O ex-bancário Rubens Amorim, 63 anos, filho de Zeneida, pontua que a Caruanas não se trata de uma religião, mas sim de uma manifestação cultural. De acordo com Amorim, os antigos nativos marajoaras celebravam a natureza, reunindo-se em um local especial, ricamente florestado, para realizar seus rituais. A prática da pajelança cabocla surge quando os tratamentos convencionais falham, sendo necessário recorrer às energias caruanas.
Já Eliana Lima, de 70 anos, que também é filha de Zeneida, disse à CENARIUM que sente orgulho pelo fato da mãe nunca ter perdido a fé nos Caruanas. Ela descreveu a pajé indígena como fiel a princípios e destacou a felicidade em saber que a sua mãe ajudou na preservação da região.
“Em nenhum momento ela deixou de lutar pelo que acreditava. É um exemplo de fé para todos, assim como determinação, coragem e amor à natureza e ao próximo.
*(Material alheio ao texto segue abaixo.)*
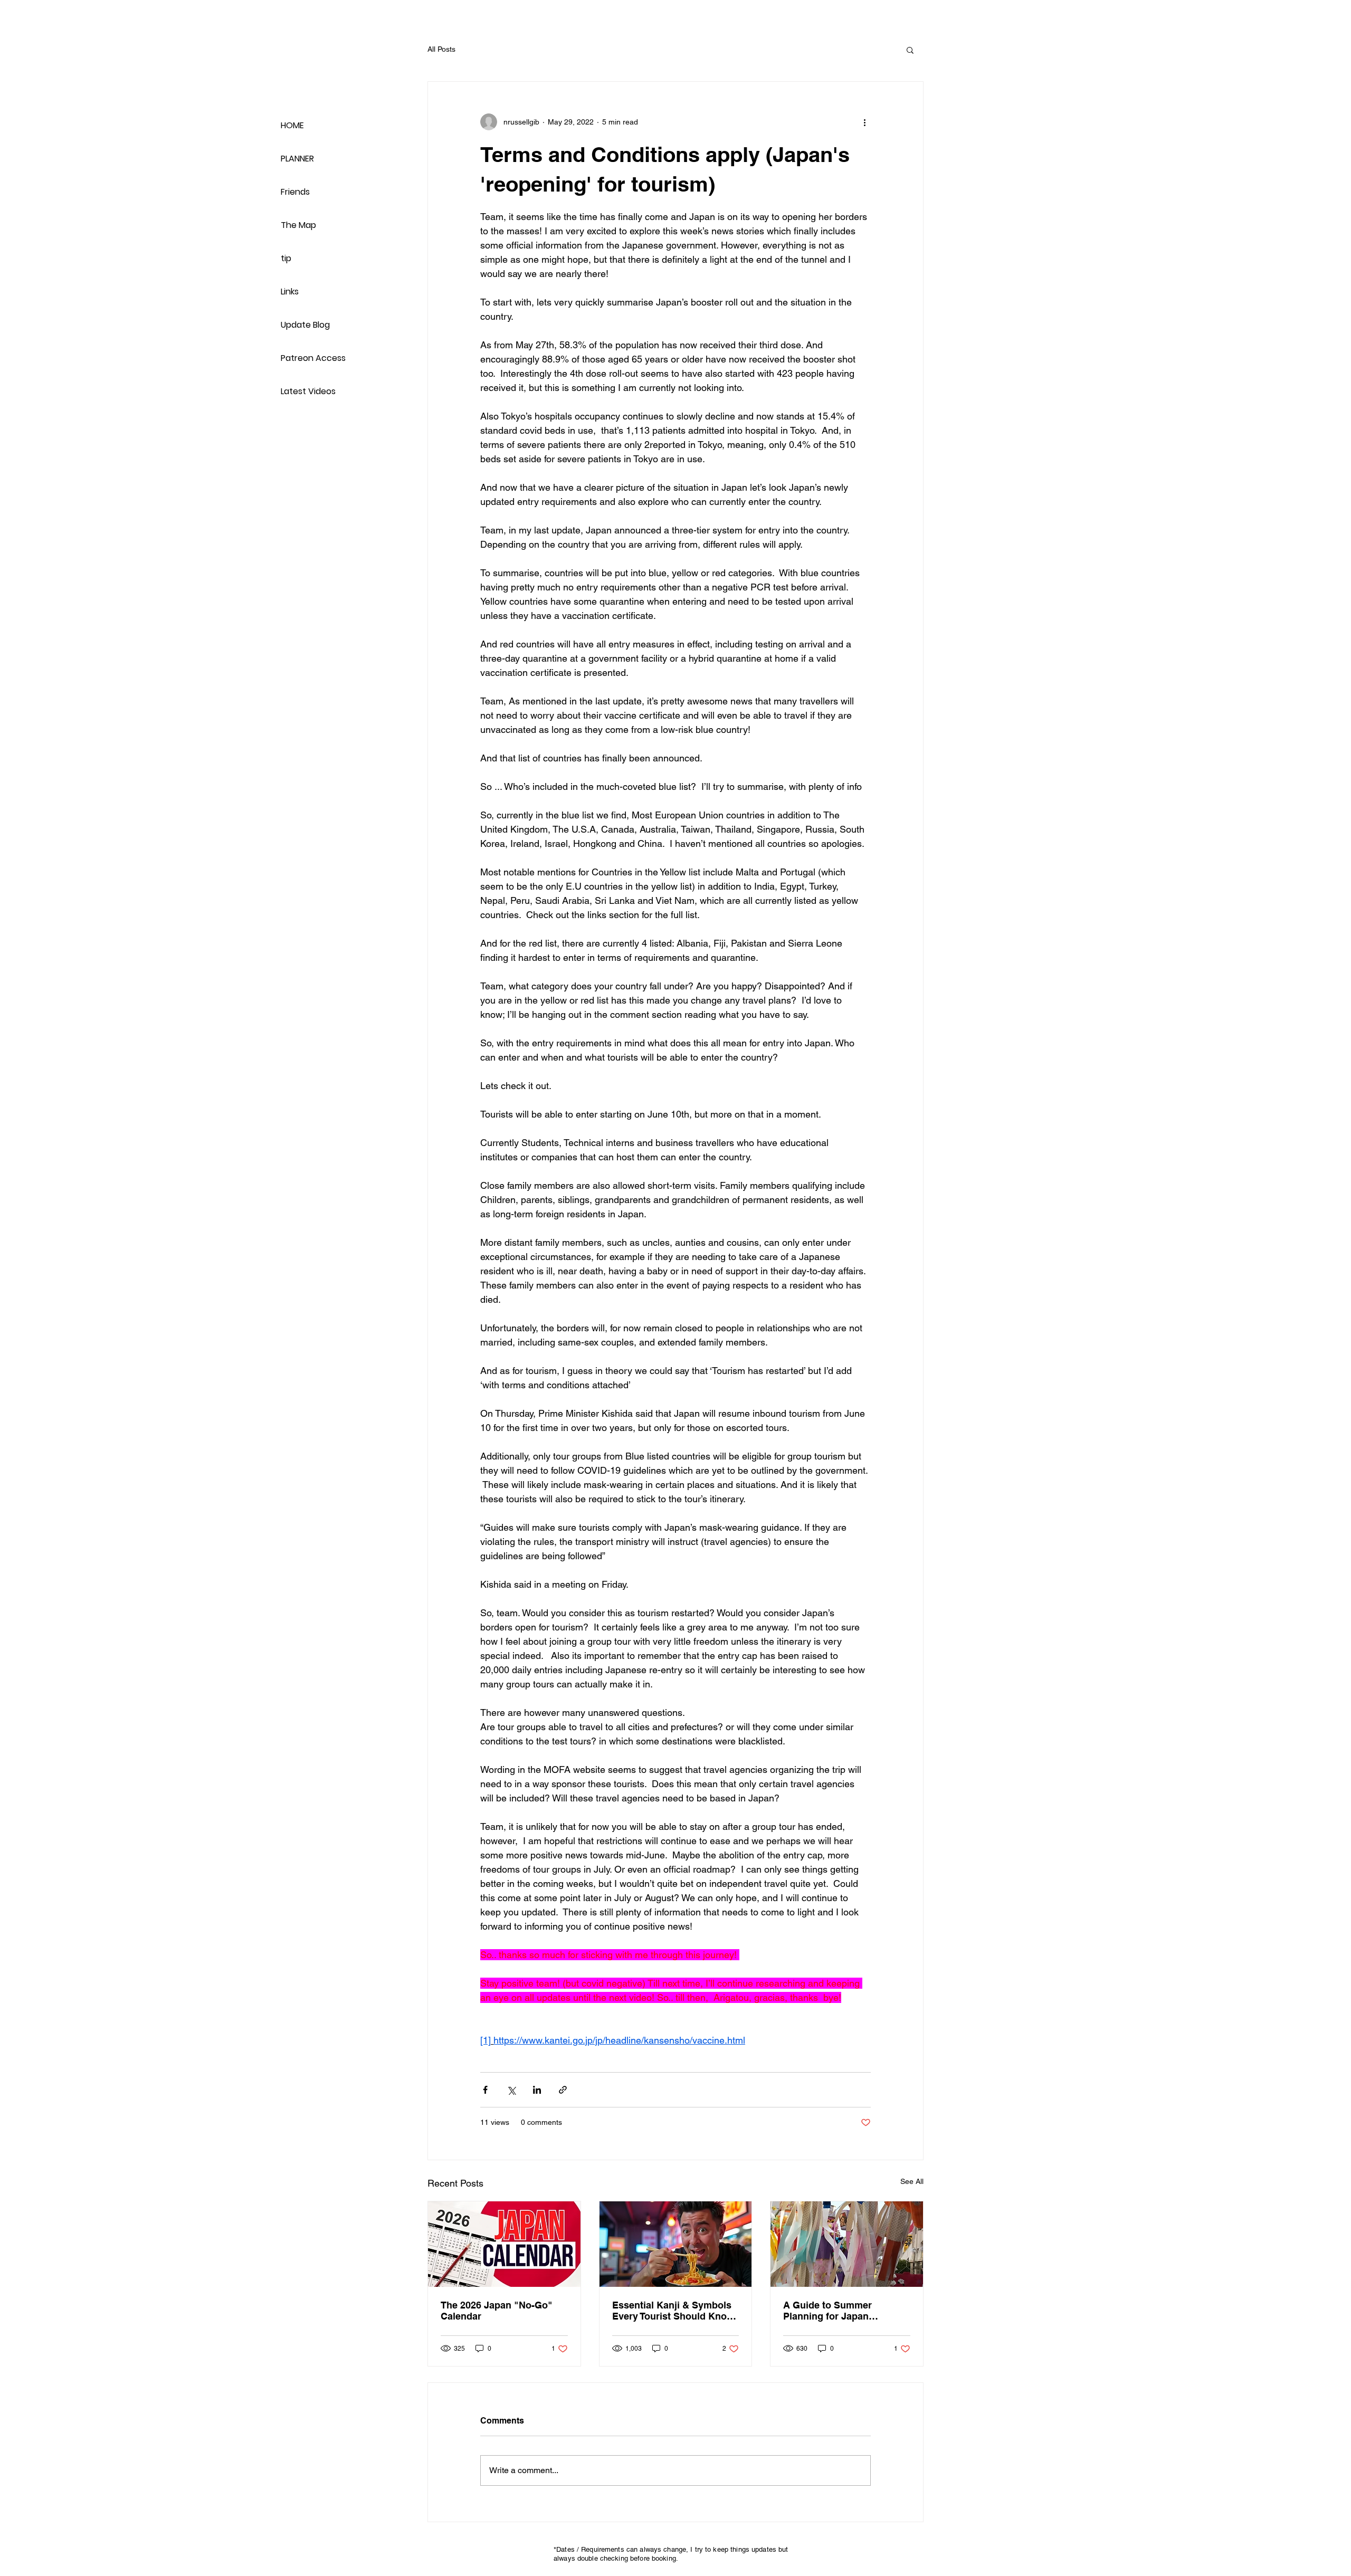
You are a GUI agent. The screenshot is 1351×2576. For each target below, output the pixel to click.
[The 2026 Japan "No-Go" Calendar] (504, 2244)
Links (290, 291)
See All (912, 2181)
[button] (910, 49)
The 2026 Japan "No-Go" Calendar (497, 2311)
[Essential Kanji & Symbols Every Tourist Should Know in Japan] (676, 2244)
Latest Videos (308, 391)
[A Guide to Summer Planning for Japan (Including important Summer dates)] (846, 2244)
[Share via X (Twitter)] (511, 2090)
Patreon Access (313, 358)
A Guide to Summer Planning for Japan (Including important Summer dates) (829, 2311)
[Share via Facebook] (485, 2090)
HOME (292, 125)
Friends (295, 192)
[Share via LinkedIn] (537, 2090)
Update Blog (305, 325)
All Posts (441, 49)
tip (286, 258)
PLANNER (297, 158)
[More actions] (864, 122)
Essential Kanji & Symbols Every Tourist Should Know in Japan (673, 2311)
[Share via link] (563, 2090)
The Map (298, 225)
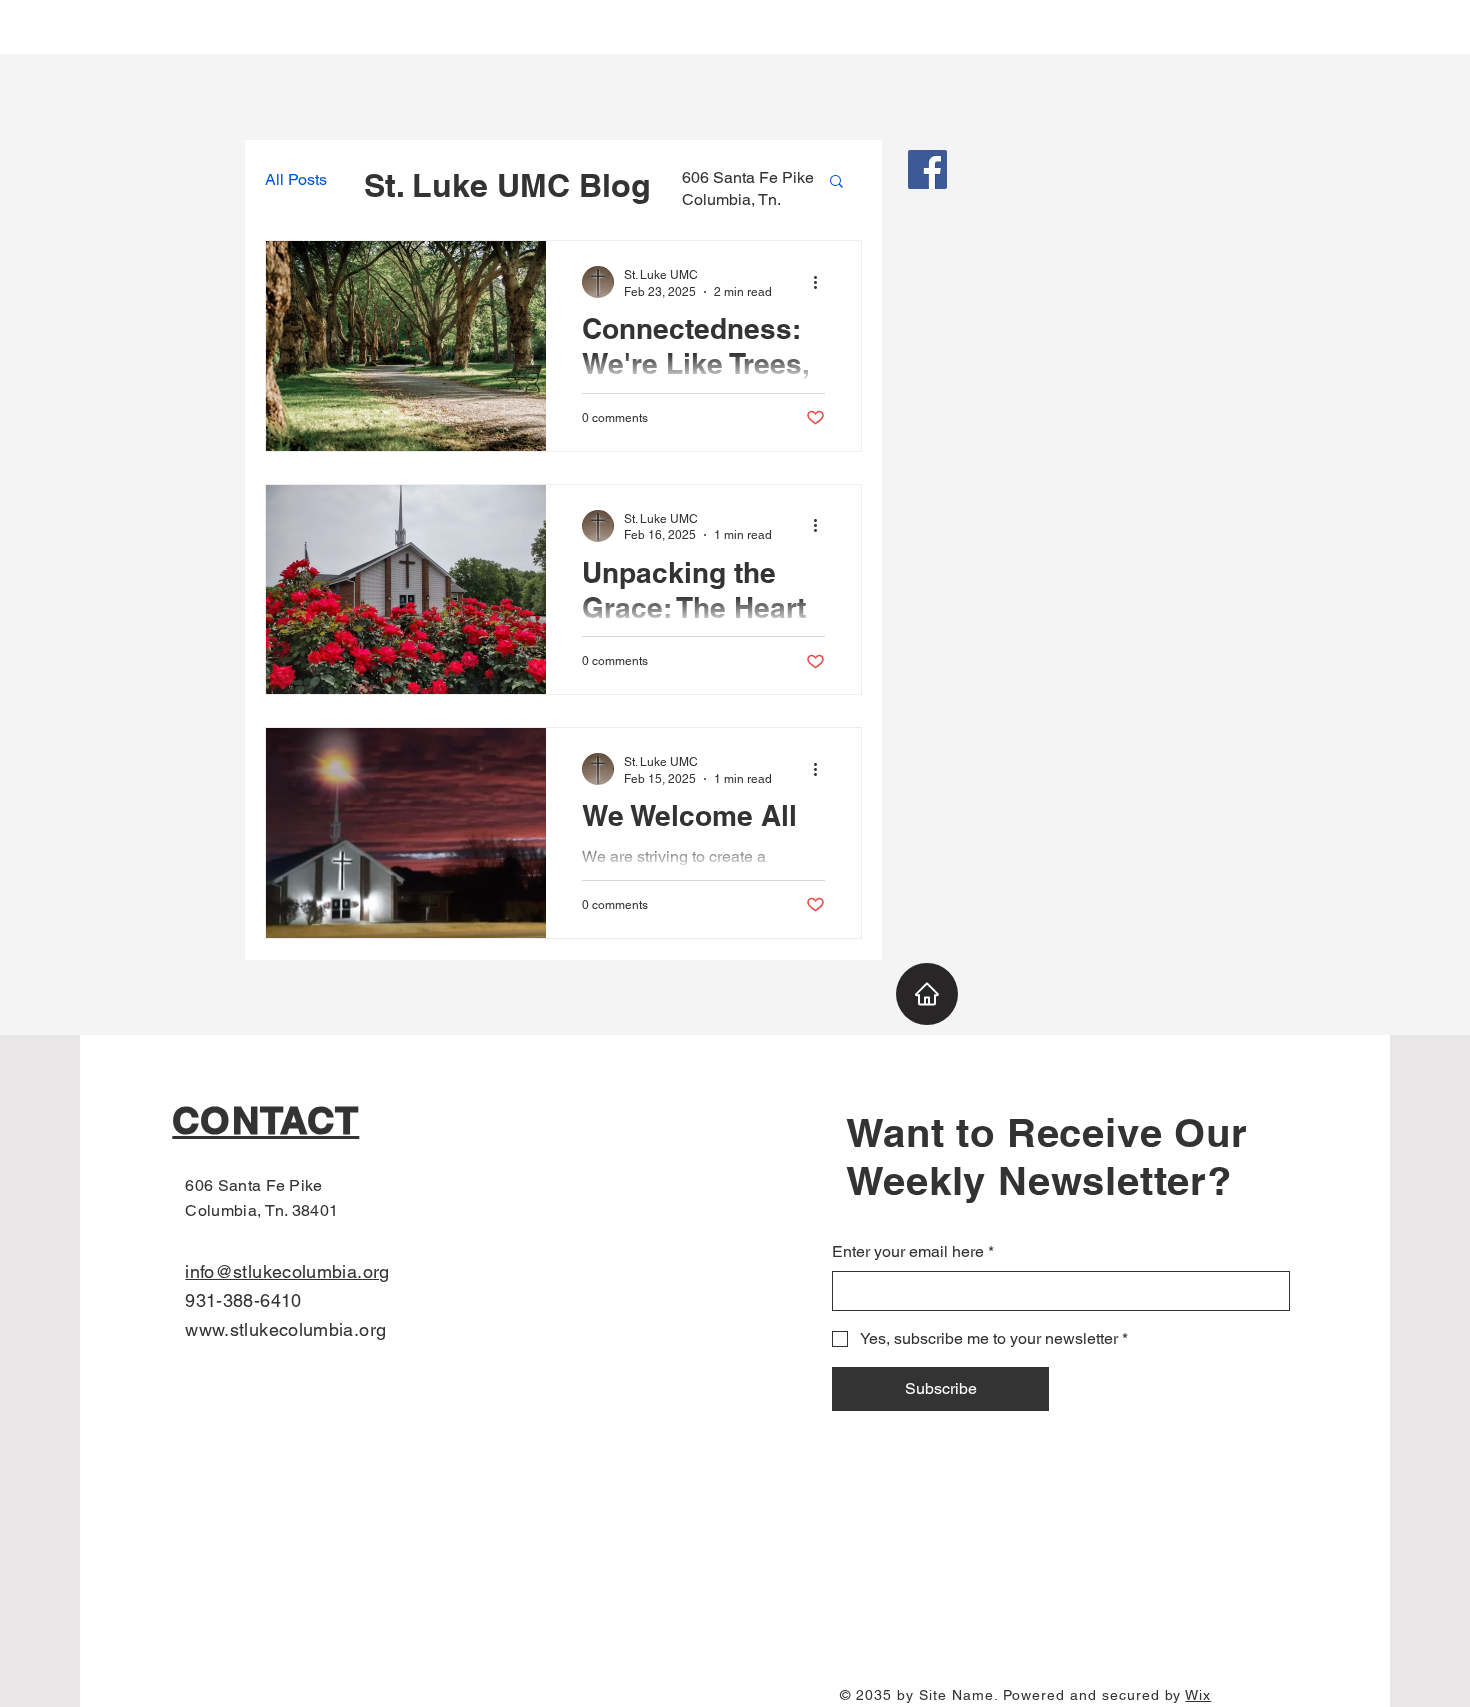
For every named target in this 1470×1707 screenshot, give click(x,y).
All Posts (296, 179)
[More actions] (822, 282)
Ela sempre foi fiel aos seus princípios e sua crença nos Caruanas. Fico muito feliz por ela ter ajudado a preservar e a divulgar a cultura da pajelança que veio dos indígenas da ilha do Marajó e a mensagem dela de amor ao próximo, amor à natureza”, afirmou.
Filme, livros e carnaval
Em 2017, Zeneida Lima ganhou um filme baseado no seu livro 'O Mundo Místico dos Caruanas da Ilha do Marajó'. O longa-metragem 'Encantados', dirigido por Tizuka Yamasaki, conta a história da própria Zeneida, que fugiu da casa dos pais aos 12 anos de idade para seguir uma paixão, e logo descobriu seu dom para a pajelança. O elenco contou com nomes como Dira Paes, Letícia Sabatella, Cássia Kiss, Fafá de Belém e José Mayer.
A obra literária também foi adaptada pela escola de samba Beija-Flor de Nilópolis, em 1998. A agremiação não vencia o Carnaval n o Carnaval do Rio de Janeiro. Com o enredo 'Pará, o Mundo Místico dos Caruanas nas Águas do Patu-Anu', e a presença de Zeneida em um dos carros alegóricos, a agremiação sagrou-se campeã daquele ano.
Neste ano, a escritora lançará um novo livro. Intitulado como 'A Confusão dos Bichos', a obra infantil transporta os leitores para o coração da selva, onde os bichos ganham vida de forma divertida e esclarecedora, abordando questões importantes. O livro promete envolver as crianças em uma cativante história entre os animais da floresta, destacando temas relevantes como solidariedade, diversidade, amizade, justiça e sinceridade.
A Aids será tratada na obra de maneira delicada e objetiva, ressaltando a importância de lidar com a doença sem preconceitos, com empatia e compreensão, tanto na esfera médica quanto humana.